Secara ekologis, wilayah pesisir merupakan suatu wilayah peralihan antara daratan dan lautan yang memiliki dua macam batas yang ditinjau dari garis pantainya coast line, yaitu batas yang sejajar dengan pantai long shore dan batas yang tegak lurus terhadap garis pantai cross shore Dahuri et al., 2001. Wilayah pesisir tersebut akan mencakup semua wilayah yang ke arah daratan yang masih dipengaruhi oleh proses-proses yang berkaitan dengan laut seperti pasang surut dan instrusi air laut, dan wilayah ke arah laut yang masih dipengaruhi oleh proses-proses yang terjadi di daratan seperti sedimentasi dan aliran air tawar. Luas suatu wilayah pesisir sangat tergantung pada struktur geologi yang dicirikan oleh topografi dari wilayah yang membentuk tipe-tipe wilayah tersebut Arief, 2002. Menurut Direktorat Jendral Pesisir dan Pulau-pulau Kecil Ditjen P3K 2001 ada tiga batasan pendekatan untuk mendefinisikan wilayah pesisir, yaitu: a.
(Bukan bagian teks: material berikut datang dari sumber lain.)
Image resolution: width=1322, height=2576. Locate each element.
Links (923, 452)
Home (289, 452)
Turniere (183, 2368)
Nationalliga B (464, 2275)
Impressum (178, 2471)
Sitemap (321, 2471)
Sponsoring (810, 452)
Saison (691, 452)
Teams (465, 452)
Pendekatan ekologis: wilayah pesisir merupakan kawasan daratan yang masih dipengaruhi oleh proses-proses kelautan, seperti pasang surut dan intrusi air laut; dan kawasan laut yang masih dipengaruhi oleh proses- proses daratan seperti sedimentasi dan pencemaran. b. Pendekatan administratif: wilayah pesisir adalah wilayah yang secara administrasi pemerintahan mempunyai batas terluar sebelah hulu dari kecamatan atau kabupaten atau kota yang mempunyai laut dan ke arah laut sejauh 12 mil dari garis pantai untuk provinsi atau sepertiganya untuk kabupaten atau kota. c. Pendekatan perencanaan: wilayah pesisir merupakan wilayah perencanaan pengelolaan sumber daya yang difokuskan pada penanganan isu yang akan dikelola secara bertanggung jawab. Wilayah pesisir merupakan ekosistem yang dinamis dan mempunyai potensi alam yang besar, namun juga merupakan ekosistem yang paling rentan terhadap gangguan baik dari darat maupun laut. Ekosistem alami yang terdapat di wilayah pesisir antara lain ekosistem hutan mangrove, terumbu karang, padang lamun, pantai berpasir, pantai berbatu, delta, estuari, lagoon, dan bukit pasir sand dune. Selain ekosistem alami, di wilayah pesisir juga terdapat ekosistem buatan yang dibuat untuk menunjang kehidupan manusia seperti tambak, sawah pasang surut, kawasan industri, kawasan pemukiman dan lain-lain Dahuri et al., 2001.